Absolutely. I really hope this was written by some adolescent who is fustrated because no publisher will accept the book, and not by someone anyone considers a real writer.
First, the world has changed but no changed so much. For instance, my mother who was born a few years after the first war had little trouble assimilating late 20th and 21st century technology, or adapting that technology to her own uses. She owned a computer and a flat screen TV.
Second, most writers still use the novel format, which is around 400 years old in it's current format. This is different from older western forms, which tended to be more spoken word, such as Beowulf You can still buy 400 year old novels such Don Quixote. I would suspect that if one were doing something new, then moving from the novel format, or at least messing with it as Kurt Vonnegut did, would be the minimal requirement.
Third, the world has changed significantly in 500 years, but if one reads the old works we still identify the humans as humans and understand the motivation. Yes, most of us would die quickly because we did not bow down to the king, or because we helped a slave escape, or because we did not know to avoid the emptying of chamber pot, but I think the reason to read literature is to learn that we are not all that removed from our forebears.
And fourth, in this brave new world no one can make an author throw away 50 pages of work. If one thinks they through away 50 good pages, then that is a matter of one's own integrity, nothing else. Write the book you want to write, publish it, slip it into bookstore, no one is stopping you. If one is willing to give up one's artistic integrity for greed and actually sell books, then that is something different.

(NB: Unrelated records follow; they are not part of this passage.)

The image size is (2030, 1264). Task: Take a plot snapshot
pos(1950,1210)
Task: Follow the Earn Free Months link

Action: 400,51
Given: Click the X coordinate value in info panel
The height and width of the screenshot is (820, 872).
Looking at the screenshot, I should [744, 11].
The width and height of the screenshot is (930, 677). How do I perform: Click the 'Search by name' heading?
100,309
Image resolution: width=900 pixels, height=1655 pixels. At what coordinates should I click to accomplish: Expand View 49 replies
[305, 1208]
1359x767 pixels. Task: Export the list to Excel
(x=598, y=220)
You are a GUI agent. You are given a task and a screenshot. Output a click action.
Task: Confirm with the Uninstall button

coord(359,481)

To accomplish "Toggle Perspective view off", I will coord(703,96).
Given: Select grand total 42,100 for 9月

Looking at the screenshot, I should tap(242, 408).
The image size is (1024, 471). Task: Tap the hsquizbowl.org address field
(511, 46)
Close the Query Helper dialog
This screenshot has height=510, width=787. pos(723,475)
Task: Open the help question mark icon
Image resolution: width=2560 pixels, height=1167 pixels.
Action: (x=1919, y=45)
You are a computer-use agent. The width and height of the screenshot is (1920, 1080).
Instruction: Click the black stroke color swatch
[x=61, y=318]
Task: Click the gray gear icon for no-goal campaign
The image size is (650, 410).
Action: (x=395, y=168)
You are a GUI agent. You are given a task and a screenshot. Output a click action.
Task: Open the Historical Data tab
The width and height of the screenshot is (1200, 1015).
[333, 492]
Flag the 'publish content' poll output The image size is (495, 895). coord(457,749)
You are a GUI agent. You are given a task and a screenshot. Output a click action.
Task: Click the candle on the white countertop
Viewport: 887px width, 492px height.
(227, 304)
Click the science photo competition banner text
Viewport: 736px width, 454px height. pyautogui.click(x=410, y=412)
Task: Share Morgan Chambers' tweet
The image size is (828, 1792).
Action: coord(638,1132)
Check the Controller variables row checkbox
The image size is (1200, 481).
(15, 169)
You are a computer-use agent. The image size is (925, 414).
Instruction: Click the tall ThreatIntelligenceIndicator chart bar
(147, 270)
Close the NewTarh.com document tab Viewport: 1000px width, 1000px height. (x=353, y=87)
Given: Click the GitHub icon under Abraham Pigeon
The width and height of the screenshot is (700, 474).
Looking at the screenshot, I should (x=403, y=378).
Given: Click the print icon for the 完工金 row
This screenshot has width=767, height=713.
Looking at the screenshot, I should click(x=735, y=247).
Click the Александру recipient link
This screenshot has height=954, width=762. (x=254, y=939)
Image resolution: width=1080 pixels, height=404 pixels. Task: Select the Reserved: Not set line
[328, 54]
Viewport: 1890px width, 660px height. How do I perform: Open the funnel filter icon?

Science fiction helps us explore our relationship with the technology that allows us to amplify our creative abilities. It is different from fantasy that allows us to imagine a world where the rules are different. Imagining a different culture is not that useful because the world that is going to interact with the technology is our present culture. We do not live in a world that everyone, all of the sudden, is going to accept that their way of life is obsolete and immediately embrace new ideas.